- Born: 15 December 1718 Marblehead, Massachusetts
- Died: c. 1755
- Occupations: surveyor ship captain

= William Pote =

William Pote (15 December 1718 – c. 1755) was a British surveyor and ship captain who wrote one of the few captivity narratives from Acadia/Nova Scotia when he was captured by the Wabanaki Confederacy during King George's War.

==Early life and career==
Pote was born in Massachusetts and eventually resettled in Falmouth (Portland, Maine). William Pote Jr. was the oldest son of William Pote and Dorothy Gatchell and was born on 15 December 1718, in Marblehead, Massachusetts.

==Captivity==
In 1745, Pote was in command of the merchant vessel Montague. He was assigned to take supplies to Annapolis Royal, Nova Scotia. During the Siege of Annapolis Royal, he was taken prisoner by the Mi'kmaq and Maliseet along with some of Gorham's Rangers. During his captivity, Pote wrote one of the most important captivity narratives from Acadia and Nova Scotia. While at Cobequid, Pote reported that an Acadian said that the French soldiers should have "left their [the English] carcasses behind and brought their skins." He later witnessed the Naval battle off Tatamagouche, for which his journal is one of the primary sources.

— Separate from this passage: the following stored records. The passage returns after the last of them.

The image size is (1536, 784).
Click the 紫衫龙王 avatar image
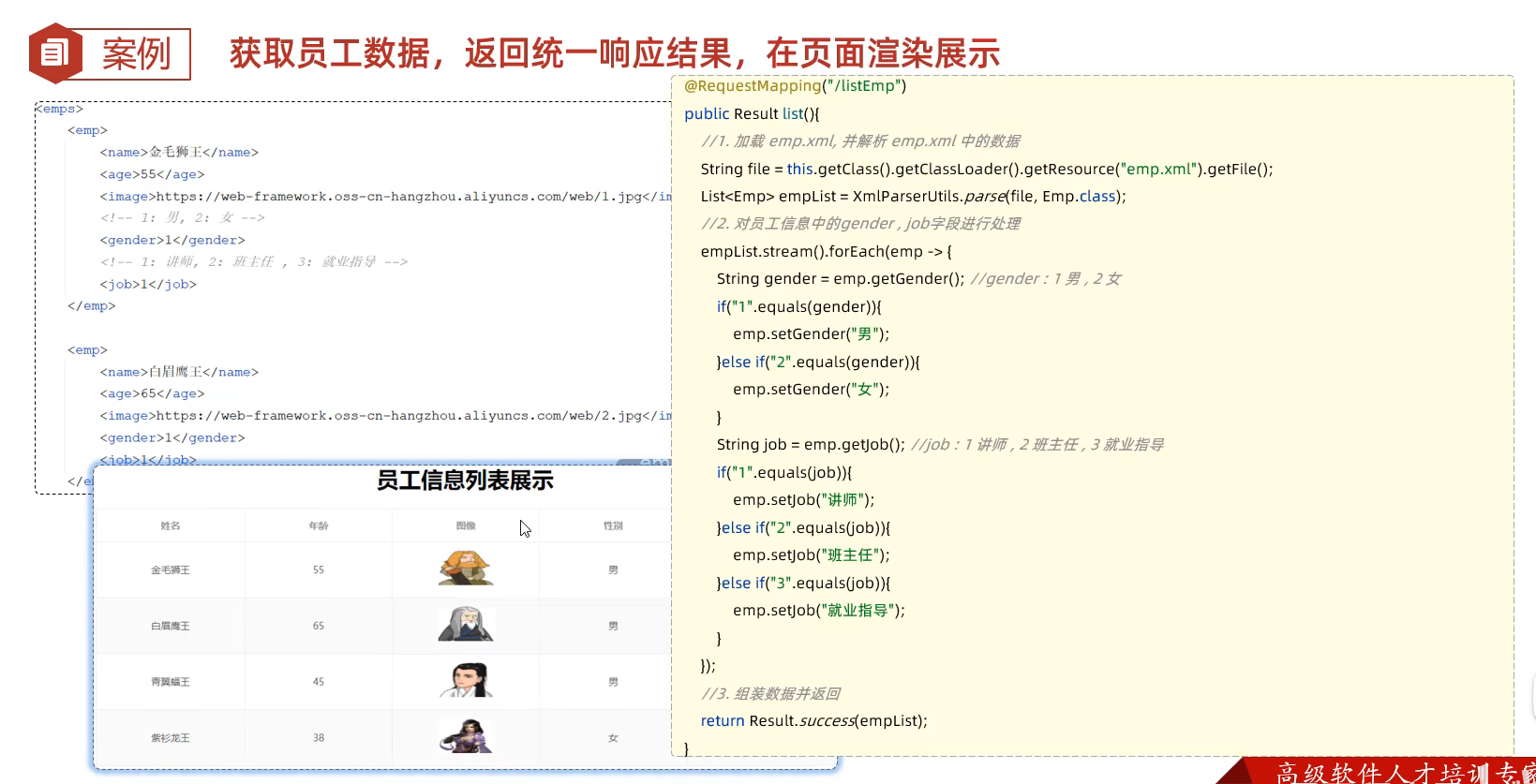pyautogui.click(x=466, y=737)
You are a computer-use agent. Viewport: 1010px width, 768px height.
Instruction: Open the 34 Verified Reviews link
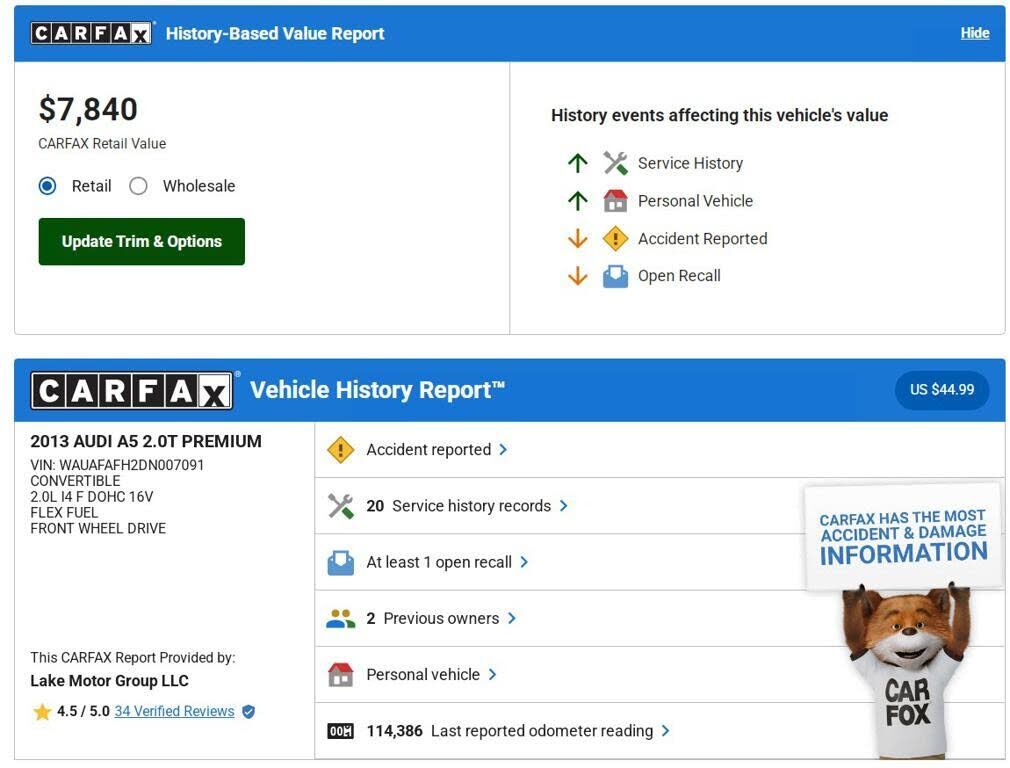pos(174,712)
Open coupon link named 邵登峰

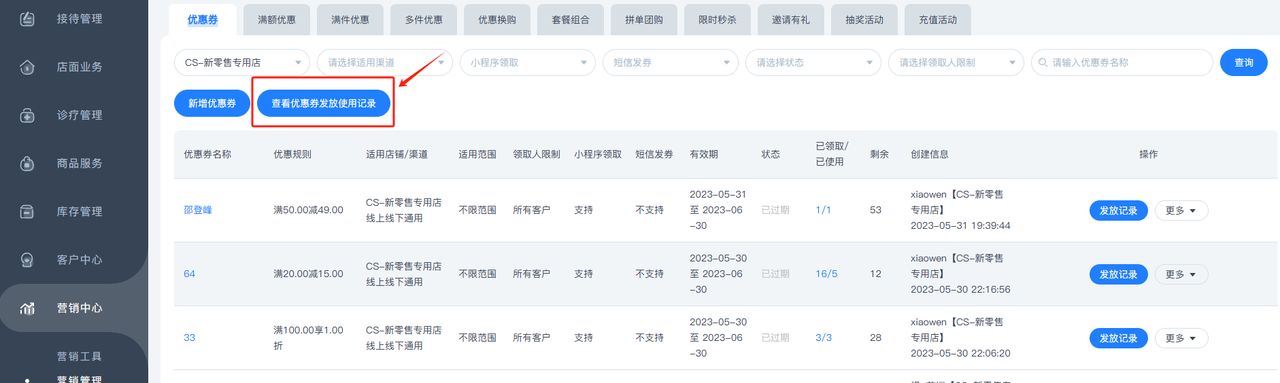198,210
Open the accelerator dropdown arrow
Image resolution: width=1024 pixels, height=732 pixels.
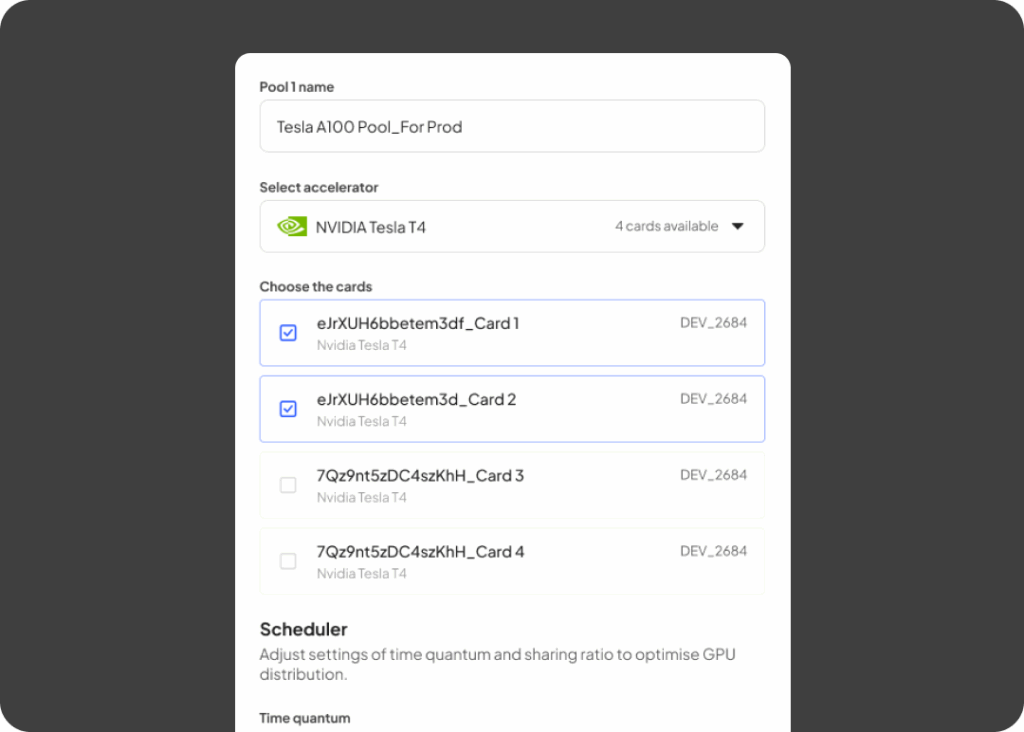(x=738, y=227)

The following year, among other places, Pote was taken to the Maliseet village Aukpaque on the Saint John River. While at the village, Mi'kmaq from Nova Scotia arrived and, on 6 July 1745, tortured him and a Mohawk ranger from Gorham's company named Jacob, as retribution for the killing of their family members by Ranger John Gorham. On 10 July, Pote witnessed another act of revenge when the Mi'kmaq tortured a Mohawk ranger from Gorham's company at Meductic. Pote's voyage to Quebec took four months. He was allocated to a group of Hurons from Lorette, near Quebec.